In 2009, a task force of the American Psychological Association came out clearly against trying to convert someone's sexuality because of its harm and ineffectiveness; we are who we are and homosexuality is not something to "treat". But at the same time, they acknowledged that acting on same-sex attractions is not appealing to all who have them. The task force supported "identity therapy" for some religious gay people. The idea is for a therapist to help a client find self-acceptance and – without forcing, encouraging or guiding someone to a particular sexual end – happiness, whether that might mean the client's deciding to be in or out of the closet.

In some ways, the process is to help people prioritize their feelings. Those who become priests and nuns, for example, prioritize religion over sexuality.

All this suggests that what many people think of as "conversion" therapy is really not. The lines are blurry between conversion and identity therapy and between real and effective change in sexual orientation, identity and priority. A story that helps us understand the differences might uncover that in the public debate, many of us are talking past each other. I am curious, for example, to know what really it is that Bachman's husband practices, or what kind of therapy Wyler underwent.

Wyler himself says in the piece that while he didn't feel right living a gay life in Los Angeles, far from his family and church, he understood that it was right for others. I took that to mean that he didn't denounce being gay, or think it was wrong.

Gay rights advocates understandably demand that, rather than trying to change individuals, it is religion and society that must change, which indeed has been happening. But that doesn't help conflicted individuals who are in this world we live in now. To dismissively say that these individuals should just find another religion is to be discriminatory and ignores the profound importance of a given religion in many people's lives.

Responding to another criticism from listeners, Spiegel and Gudenkauf acknowledge that they should have reported on air that Wyler founded an organization that claims to help men who have same-sex attraction to change. But they said that Toscano, too, profits from his experience, writing a play and giving speeches about it.

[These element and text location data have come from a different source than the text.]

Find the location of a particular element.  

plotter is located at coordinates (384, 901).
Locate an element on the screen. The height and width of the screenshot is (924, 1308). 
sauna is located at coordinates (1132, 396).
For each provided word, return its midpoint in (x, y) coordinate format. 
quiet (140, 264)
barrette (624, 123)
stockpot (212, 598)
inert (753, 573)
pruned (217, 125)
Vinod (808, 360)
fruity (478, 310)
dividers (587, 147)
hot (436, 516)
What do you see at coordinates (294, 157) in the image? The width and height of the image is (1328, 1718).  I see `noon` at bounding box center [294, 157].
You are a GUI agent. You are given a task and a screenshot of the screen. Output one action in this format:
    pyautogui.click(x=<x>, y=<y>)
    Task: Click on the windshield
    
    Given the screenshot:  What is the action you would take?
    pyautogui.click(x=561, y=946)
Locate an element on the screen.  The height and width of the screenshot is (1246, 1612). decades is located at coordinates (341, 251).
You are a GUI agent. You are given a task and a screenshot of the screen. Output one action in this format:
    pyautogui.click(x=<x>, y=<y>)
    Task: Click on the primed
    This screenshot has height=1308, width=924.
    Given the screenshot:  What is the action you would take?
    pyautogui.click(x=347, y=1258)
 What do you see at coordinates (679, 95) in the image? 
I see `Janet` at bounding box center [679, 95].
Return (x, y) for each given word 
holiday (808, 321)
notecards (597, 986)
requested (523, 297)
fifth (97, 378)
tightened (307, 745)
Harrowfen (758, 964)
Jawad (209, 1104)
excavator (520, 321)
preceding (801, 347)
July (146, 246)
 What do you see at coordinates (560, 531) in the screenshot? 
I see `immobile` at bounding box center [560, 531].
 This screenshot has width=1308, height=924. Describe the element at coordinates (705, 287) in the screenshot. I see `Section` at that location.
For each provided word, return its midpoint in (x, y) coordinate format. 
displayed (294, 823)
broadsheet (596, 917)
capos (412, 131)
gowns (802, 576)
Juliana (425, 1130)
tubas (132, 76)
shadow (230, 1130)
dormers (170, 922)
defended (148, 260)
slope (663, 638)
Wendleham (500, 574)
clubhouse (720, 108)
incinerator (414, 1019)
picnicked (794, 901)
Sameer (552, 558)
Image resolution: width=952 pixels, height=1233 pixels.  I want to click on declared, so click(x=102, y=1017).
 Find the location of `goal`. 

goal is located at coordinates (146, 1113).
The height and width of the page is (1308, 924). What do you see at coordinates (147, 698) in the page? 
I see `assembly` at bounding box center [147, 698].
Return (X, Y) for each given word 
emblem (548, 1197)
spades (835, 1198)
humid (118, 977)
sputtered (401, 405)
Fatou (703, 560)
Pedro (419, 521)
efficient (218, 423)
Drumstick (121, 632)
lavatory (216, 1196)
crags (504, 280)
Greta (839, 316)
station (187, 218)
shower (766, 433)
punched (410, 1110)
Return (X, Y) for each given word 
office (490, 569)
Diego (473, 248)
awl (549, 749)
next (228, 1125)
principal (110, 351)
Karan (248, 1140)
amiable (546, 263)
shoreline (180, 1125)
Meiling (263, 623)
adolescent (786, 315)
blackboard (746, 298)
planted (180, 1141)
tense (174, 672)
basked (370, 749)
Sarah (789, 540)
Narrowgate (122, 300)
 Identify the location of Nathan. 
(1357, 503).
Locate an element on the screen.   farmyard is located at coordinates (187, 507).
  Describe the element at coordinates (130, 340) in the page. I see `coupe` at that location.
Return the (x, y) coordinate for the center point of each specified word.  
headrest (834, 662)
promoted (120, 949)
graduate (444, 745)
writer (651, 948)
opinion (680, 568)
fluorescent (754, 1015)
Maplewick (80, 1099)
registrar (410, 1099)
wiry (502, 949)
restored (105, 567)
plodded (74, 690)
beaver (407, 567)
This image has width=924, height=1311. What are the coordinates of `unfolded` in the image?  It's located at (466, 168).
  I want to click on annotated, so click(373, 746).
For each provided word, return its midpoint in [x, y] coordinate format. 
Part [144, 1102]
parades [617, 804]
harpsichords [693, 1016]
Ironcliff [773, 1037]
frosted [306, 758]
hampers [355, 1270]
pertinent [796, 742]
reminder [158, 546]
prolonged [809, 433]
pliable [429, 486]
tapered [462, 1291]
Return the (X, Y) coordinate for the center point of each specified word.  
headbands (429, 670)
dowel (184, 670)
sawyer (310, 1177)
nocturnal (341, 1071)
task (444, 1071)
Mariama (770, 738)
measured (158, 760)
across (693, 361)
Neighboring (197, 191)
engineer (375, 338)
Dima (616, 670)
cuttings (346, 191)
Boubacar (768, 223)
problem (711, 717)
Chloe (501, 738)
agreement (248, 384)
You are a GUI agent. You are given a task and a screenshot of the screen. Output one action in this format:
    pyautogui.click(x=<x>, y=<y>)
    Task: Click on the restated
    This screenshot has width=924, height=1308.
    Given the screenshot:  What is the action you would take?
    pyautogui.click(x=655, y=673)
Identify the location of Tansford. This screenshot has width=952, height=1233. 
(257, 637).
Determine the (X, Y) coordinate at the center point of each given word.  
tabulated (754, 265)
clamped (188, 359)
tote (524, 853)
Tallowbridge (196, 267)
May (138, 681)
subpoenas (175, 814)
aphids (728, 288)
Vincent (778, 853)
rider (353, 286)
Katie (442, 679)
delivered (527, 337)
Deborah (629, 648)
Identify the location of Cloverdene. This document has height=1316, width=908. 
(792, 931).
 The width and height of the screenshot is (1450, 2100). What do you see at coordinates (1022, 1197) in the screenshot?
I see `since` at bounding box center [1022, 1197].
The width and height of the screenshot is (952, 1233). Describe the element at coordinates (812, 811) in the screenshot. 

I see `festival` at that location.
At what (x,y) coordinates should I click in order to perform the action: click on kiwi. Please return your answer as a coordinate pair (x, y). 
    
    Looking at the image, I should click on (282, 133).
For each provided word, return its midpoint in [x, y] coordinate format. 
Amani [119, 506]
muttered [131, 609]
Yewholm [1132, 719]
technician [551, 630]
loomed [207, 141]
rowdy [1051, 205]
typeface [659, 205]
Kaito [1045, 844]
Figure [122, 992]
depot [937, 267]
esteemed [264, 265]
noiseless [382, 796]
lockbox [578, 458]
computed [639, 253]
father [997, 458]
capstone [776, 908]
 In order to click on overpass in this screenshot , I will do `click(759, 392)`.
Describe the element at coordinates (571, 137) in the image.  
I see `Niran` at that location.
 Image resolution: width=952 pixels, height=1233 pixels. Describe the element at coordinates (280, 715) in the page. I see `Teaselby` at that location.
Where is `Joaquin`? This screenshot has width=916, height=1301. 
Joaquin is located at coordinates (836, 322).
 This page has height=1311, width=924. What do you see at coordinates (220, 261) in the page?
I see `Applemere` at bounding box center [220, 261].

"We don't think that they believe what they do about their experiences because they are now active on these topics," Spiegel and Gudenkauf said of both men. "Rather they are active because of what they experienced and believe."

Spiegel and Gudenkauf clearly worked hard on this story. They simply made some wrong assumptions about what most of us know about sexuality and conversion. I can understand why they did so. On many stories, in defiance of standard journalism practices, I am often the first to say that reporters should assume more about the what the audience knows. The good thing about this subject is that Spiegel and Gudenkauf will have many more opportunities to return to it.